Habertürk
    Takipde Kalın!
      Günlük gelişmeleri takip edebilmek için habertürk uygulamasını indirin
        Sesli Dinle
        0:00 / 0:00

        MÜCADELENİN sadece aşı ile kalmayıp, ilacın da beraberinde gelmesi halinde etkili olacağını belirtmiştim.

        Türkiye’deki virologların bu alanda çok başarılı olduğunu da söylemiştim.

        Umduğum gibi oldu; önce aşı ile ilgili önemli bir aşama kaydedildi.

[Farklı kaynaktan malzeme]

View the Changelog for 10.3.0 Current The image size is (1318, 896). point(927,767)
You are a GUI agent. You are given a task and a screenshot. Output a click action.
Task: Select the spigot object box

        Çok fazla bilmiyordum ama ilaçla ilgili de önemli bir aşama kaydedilmiş; hatta klinik çalışmalara geçilmek üzereymiş.

        Klinik çalışmadan kastım insanlar üzerindeki denemenin başlamasına ilişkin süreç.

        Hatta bu kez öyle birinci aşamadan yani Faz-1 sürecinden de değil, doğrudan Faz-2 diye nitelenen 300 kişiden fazla denek üzerinde yapılacak çalışma.

        Buradan duyuruyorum, çünkü çalışmayı yürüten ekibi yakından tanıyorum, neler yaptıklarına tanığım, aynen aşıda olduğu gibi ben burada da denek olmaya talibim…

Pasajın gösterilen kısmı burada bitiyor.